The Shamrock is a car that was produced in Ireland for a brief period during the late 1950s.

The business was established by American businessmen James F. Conway and William K Curtis in Castleblaney, Co. Monaghan. The aim was to produce a large luxury car model for export to the US market. Alvin 'Spike' Rhiando, a Canadian ex 500-cc Formula 3 racer, designed the Shamrock.

In 1959, two prototypes were built in Guildford UK and shipped to the US for publicity and marketing purposes. Shortly after production began in Castleblaney however, design flaws became apparent. Although the car was big and heavy, it used a relatively small Austin A55 1.5 litre engine, which limited performance. The A55 also provided the transmission and suspension. Another problem was that the rear wheels were shrouded by body panels and a rear wheel could not be removed (for puncture repair for example) without dropping its axle. The car used fibreglass body panels and was styled as a four seat, two door coupé with removable hardtop. The wheelbase was 98 inches (2487 mm). All cars were painted white, although one in the USA has been repainted candy green.
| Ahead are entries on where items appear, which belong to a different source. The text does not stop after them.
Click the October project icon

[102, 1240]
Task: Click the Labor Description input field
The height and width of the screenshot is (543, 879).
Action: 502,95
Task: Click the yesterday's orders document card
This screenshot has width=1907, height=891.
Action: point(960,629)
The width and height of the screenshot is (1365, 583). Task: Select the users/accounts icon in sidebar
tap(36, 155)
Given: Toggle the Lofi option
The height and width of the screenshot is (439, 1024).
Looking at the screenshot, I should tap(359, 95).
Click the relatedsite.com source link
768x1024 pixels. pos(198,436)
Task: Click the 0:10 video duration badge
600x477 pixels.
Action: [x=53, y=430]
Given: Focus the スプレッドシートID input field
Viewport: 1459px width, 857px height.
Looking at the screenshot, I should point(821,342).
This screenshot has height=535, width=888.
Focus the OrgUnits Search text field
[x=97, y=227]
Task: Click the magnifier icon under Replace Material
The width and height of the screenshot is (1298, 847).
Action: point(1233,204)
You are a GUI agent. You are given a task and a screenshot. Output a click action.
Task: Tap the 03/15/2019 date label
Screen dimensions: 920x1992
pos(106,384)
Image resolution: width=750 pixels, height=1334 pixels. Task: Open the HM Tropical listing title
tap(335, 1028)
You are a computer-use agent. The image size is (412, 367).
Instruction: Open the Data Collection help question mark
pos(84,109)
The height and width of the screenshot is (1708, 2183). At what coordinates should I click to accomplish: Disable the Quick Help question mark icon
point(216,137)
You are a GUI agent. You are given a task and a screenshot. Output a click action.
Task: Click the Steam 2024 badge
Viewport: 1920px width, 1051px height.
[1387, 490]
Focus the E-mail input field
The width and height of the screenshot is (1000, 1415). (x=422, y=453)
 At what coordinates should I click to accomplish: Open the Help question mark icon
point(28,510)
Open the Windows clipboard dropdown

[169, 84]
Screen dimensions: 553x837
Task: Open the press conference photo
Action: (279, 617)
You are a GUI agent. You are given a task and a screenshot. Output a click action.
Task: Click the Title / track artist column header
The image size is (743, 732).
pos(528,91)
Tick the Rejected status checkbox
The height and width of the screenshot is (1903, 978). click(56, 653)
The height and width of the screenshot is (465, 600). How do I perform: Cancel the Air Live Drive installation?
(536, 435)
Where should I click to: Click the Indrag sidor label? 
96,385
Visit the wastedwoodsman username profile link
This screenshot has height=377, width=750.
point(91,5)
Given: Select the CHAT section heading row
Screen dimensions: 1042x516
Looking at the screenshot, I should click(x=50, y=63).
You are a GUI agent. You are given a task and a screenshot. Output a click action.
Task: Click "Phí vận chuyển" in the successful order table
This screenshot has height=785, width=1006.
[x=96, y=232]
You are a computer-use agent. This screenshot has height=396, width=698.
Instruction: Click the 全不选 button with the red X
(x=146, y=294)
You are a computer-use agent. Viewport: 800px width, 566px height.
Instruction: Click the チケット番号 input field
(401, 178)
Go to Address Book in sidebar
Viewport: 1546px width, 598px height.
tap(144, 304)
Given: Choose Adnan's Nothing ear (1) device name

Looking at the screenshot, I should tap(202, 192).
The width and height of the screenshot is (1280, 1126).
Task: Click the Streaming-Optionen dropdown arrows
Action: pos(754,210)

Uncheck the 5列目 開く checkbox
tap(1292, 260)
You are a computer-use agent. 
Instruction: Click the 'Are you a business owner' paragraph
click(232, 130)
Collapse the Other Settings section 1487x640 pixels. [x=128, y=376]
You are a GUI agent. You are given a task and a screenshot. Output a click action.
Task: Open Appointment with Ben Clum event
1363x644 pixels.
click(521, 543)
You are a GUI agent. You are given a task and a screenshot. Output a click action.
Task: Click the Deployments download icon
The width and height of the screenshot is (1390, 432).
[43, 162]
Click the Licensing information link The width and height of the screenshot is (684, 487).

Production of up to 10,000 cars a year was discussed but as few as ten complete cars were produced during the six months before production ceased. After the factory closed, the unused parts were dumped into the local lake, Lough Muckno.

The car is now very rare, and only nine are believed to still exist: five in Ireland—one each in Killarney, Castleblayney, and Wexford, two in Drogheda, and one in Carlow—and four in the USA, one in Seattle, one in Virginia and two in California.